_Written exercise_.
Reproduce the full listing below word for word, keeping every line in its original order.

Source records

○ ○ ○

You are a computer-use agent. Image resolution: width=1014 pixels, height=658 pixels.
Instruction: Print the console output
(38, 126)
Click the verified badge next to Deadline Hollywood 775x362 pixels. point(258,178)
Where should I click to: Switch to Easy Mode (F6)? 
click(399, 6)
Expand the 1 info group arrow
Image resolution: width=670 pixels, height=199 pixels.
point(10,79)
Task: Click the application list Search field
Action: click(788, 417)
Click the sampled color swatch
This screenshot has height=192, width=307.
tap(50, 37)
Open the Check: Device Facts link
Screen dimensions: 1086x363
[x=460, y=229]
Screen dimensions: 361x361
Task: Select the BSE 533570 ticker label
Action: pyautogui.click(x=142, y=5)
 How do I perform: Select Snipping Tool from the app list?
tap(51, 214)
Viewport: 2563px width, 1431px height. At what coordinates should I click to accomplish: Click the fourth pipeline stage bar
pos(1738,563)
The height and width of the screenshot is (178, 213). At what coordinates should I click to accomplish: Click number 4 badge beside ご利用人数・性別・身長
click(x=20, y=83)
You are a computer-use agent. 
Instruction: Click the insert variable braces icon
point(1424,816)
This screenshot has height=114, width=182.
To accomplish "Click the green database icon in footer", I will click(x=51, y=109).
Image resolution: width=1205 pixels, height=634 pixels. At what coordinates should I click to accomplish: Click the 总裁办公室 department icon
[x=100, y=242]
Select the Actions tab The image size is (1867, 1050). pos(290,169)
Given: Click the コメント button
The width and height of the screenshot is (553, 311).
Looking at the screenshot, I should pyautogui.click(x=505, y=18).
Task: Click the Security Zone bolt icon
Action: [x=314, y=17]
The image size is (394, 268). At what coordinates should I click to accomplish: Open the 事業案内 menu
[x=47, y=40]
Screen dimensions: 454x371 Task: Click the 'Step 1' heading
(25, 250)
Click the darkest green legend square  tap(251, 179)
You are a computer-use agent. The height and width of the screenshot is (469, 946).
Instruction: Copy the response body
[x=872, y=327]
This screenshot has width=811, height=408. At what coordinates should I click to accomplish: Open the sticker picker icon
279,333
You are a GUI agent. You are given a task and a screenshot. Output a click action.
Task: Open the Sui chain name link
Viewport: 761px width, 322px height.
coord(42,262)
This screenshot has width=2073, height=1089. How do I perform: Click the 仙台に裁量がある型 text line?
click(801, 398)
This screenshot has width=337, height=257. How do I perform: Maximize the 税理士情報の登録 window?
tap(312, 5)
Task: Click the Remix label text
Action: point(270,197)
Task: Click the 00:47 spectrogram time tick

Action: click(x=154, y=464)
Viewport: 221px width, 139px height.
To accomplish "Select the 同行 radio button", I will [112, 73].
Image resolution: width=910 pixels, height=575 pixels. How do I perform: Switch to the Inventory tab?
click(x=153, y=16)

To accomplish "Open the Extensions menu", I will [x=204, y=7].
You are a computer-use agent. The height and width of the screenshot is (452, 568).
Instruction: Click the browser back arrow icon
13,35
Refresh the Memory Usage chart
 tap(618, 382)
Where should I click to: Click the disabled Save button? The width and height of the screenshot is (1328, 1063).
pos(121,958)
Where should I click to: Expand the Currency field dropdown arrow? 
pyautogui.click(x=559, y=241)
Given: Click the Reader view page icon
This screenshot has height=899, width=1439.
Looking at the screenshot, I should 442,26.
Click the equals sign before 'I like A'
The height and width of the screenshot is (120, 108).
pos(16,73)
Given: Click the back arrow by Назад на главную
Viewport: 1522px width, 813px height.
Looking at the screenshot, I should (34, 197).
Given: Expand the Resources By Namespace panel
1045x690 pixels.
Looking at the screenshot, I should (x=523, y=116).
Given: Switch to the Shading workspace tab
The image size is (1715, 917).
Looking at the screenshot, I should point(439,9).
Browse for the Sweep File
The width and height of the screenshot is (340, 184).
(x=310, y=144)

○ ○ ○

_Reply_.
You are a computer-use agent. Image resolution: width=1014 pixels, height=658 pixels.
Instruction: Print the console output
(38, 126)
Click the verified badge next to Deadline Hollywood 775x362 pixels. point(258,178)
Where should I click to: Switch to Easy Mode (F6)? 
click(399, 6)
Expand the 1 info group arrow
Image resolution: width=670 pixels, height=199 pixels.
point(10,79)
Task: Click the application list Search field
Action: click(788, 417)
Click the sampled color swatch
This screenshot has height=192, width=307.
tap(50, 37)
Open the Check: Device Facts link
Screen dimensions: 1086x363
[x=460, y=229]
Screen dimensions: 361x361
Task: Select the BSE 533570 ticker label
Action: pyautogui.click(x=142, y=5)
 How do I perform: Select Snipping Tool from the app list?
tap(51, 214)
Viewport: 2563px width, 1431px height. At what coordinates should I click to accomplish: Click the fourth pipeline stage bar
pos(1738,563)
The height and width of the screenshot is (178, 213). At what coordinates should I click to accomplish: Click number 4 badge beside ご利用人数・性別・身長
click(x=20, y=83)
You are a computer-use agent. 
Instruction: Click the insert variable braces icon
point(1424,816)
This screenshot has height=114, width=182.
To accomplish "Click the green database icon in footer", I will click(x=51, y=109).
Image resolution: width=1205 pixels, height=634 pixels. At what coordinates should I click to accomplish: Click the 总裁办公室 department icon
[x=100, y=242]
Select the Actions tab The image size is (1867, 1050). pos(290,169)
Given: Click the コメント button
The width and height of the screenshot is (553, 311).
Looking at the screenshot, I should pyautogui.click(x=505, y=18).
Task: Click the Security Zone bolt icon
Action: [x=314, y=17]
The image size is (394, 268). At what coordinates should I click to accomplish: Open the 事業案内 menu
[x=47, y=40]
Screen dimensions: 454x371 Task: Click the 'Step 1' heading
(25, 250)
Click the darkest green legend square  tap(251, 179)
You are a computer-use agent. The height and width of the screenshot is (469, 946).
Instruction: Copy the response body
[x=872, y=327]
This screenshot has width=811, height=408. At what coordinates should I click to accomplish: Open the sticker picker icon
279,333
You are a GUI agent. You are given a task and a screenshot. Output a click action.
Task: Open the Sui chain name link
Viewport: 761px width, 322px height.
coord(42,262)
This screenshot has width=2073, height=1089. How do I perform: Click the 仙台に裁量がある型 text line?
click(801, 398)
This screenshot has width=337, height=257. How do I perform: Maximize the 税理士情報の登録 window?
tap(312, 5)
Task: Click the Remix label text
Action: point(270,197)
Task: Click the 00:47 spectrogram time tick

Action: click(x=154, y=464)
Viewport: 221px width, 139px height.
To accomplish "Select the 同行 radio button", I will [112, 73].
Image resolution: width=910 pixels, height=575 pixels. How do I perform: Switch to the Inventory tab?
click(x=153, y=16)

To accomplish "Open the Extensions menu", I will [x=204, y=7].
You are a computer-use agent. The height and width of the screenshot is (452, 568).
Instruction: Click the browser back arrow icon
13,35
Refresh the Memory Usage chart
 tap(618, 382)
Where should I click to: Click the disabled Save button? The width and height of the screenshot is (1328, 1063).
pos(121,958)
Where should I click to: Expand the Currency field dropdown arrow? 
pyautogui.click(x=559, y=241)
Given: Click the Reader view page icon
This screenshot has height=899, width=1439.
Looking at the screenshot, I should 442,26.
Click the equals sign before 'I like A'
The height and width of the screenshot is (120, 108).
pos(16,73)
Given: Click the back arrow by Назад на главную
Viewport: 1522px width, 813px height.
Looking at the screenshot, I should (34, 197).
Given: Expand the Resources By Namespace panel
1045x690 pixels.
Looking at the screenshot, I should (x=523, y=116).
Given: Switch to the Shading workspace tab
The image size is (1715, 917).
Looking at the screenshot, I should point(439,9).
Browse for the Sweep File
The width and height of the screenshot is (340, 184).
(x=310, y=144)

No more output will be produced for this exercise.